▶ _Work to be completed_:
Repeat the rows verbatim, starting at the line containing "The image size is (1366, 728)." and ending at the line containing "Click the 代码", both included.

--- Start of Data records ---

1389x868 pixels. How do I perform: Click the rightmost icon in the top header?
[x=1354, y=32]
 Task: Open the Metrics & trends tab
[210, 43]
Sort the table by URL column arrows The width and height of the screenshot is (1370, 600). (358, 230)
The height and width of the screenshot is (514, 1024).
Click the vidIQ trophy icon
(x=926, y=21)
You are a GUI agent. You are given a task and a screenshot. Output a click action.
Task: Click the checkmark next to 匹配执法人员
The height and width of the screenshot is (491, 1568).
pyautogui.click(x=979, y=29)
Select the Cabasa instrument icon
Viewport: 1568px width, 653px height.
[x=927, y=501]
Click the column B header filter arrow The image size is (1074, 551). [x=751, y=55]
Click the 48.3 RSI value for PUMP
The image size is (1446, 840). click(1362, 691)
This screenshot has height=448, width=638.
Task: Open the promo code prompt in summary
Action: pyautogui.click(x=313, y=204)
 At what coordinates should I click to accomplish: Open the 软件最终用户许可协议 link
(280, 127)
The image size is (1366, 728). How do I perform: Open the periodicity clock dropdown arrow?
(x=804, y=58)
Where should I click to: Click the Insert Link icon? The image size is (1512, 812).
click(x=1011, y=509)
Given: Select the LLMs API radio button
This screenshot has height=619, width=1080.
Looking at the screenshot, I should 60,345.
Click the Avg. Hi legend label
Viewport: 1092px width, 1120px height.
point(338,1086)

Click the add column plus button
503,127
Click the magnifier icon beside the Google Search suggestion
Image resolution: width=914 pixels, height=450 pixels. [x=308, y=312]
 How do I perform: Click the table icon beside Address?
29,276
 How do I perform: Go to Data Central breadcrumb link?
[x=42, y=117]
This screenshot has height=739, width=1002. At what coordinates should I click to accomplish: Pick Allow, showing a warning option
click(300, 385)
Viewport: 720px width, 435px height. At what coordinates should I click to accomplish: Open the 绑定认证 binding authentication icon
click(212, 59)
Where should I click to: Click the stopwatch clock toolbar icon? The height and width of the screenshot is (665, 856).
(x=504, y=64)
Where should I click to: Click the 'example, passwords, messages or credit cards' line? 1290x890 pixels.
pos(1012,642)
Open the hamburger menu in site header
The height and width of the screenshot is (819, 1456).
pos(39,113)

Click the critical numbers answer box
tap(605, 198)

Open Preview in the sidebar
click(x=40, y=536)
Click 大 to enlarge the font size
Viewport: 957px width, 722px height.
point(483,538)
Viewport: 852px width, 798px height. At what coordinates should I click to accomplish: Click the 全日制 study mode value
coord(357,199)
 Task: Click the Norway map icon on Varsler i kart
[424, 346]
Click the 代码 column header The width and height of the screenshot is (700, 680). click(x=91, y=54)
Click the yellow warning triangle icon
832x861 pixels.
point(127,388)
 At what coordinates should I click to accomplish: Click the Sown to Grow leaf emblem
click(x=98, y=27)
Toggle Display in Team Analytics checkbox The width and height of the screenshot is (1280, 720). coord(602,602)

--- End of Data records ---

▶ _Final answer_:
The image size is (1366, 728). How do I perform: Open the periodicity clock dropdown arrow?
(x=804, y=58)
Where should I click to: Click the Insert Link icon? The image size is (1512, 812).
click(x=1011, y=509)
Given: Select the LLMs API radio button
This screenshot has height=619, width=1080.
Looking at the screenshot, I should 60,345.
Click the Avg. Hi legend label
Viewport: 1092px width, 1120px height.
point(338,1086)

Click the add column plus button
503,127
Click the magnifier icon beside the Google Search suggestion
Image resolution: width=914 pixels, height=450 pixels. [x=308, y=312]
 How do I perform: Click the table icon beside Address?
29,276
 How do I perform: Go to Data Central breadcrumb link?
[x=42, y=117]
This screenshot has height=739, width=1002. At what coordinates should I click to accomplish: Pick Allow, showing a warning option
click(300, 385)
Viewport: 720px width, 435px height. At what coordinates should I click to accomplish: Open the 绑定认证 binding authentication icon
click(212, 59)
Where should I click to: Click the stopwatch clock toolbar icon? The height and width of the screenshot is (665, 856).
(x=504, y=64)
Where should I click to: Click the 'example, passwords, messages or credit cards' line? 1290x890 pixels.
pos(1012,642)
Open the hamburger menu in site header
The height and width of the screenshot is (819, 1456).
pos(39,113)

Click the critical numbers answer box
tap(605, 198)

Open Preview in the sidebar
click(x=40, y=536)
Click 大 to enlarge the font size
Viewport: 957px width, 722px height.
point(483,538)
Viewport: 852px width, 798px height. At what coordinates should I click to accomplish: Click the 全日制 study mode value
coord(357,199)
 Task: Click the Norway map icon on Varsler i kart
[424, 346]
Click the 代码 column header The width and height of the screenshot is (700, 680). click(x=91, y=54)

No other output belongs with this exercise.